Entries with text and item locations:

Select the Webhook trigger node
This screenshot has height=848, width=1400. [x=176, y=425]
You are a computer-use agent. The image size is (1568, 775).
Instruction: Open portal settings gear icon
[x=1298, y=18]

Directions -
Render the entries as a numbered list, starting at the line that contains "You are a computer-use" and ending with the last line of the entries. Leave out any blank lines.

Exercise solution -
1. You are a computer-use agent. The image size is (1568, 775).
2. Instruction: Open portal settings gear icon
3. [x=1298, y=18]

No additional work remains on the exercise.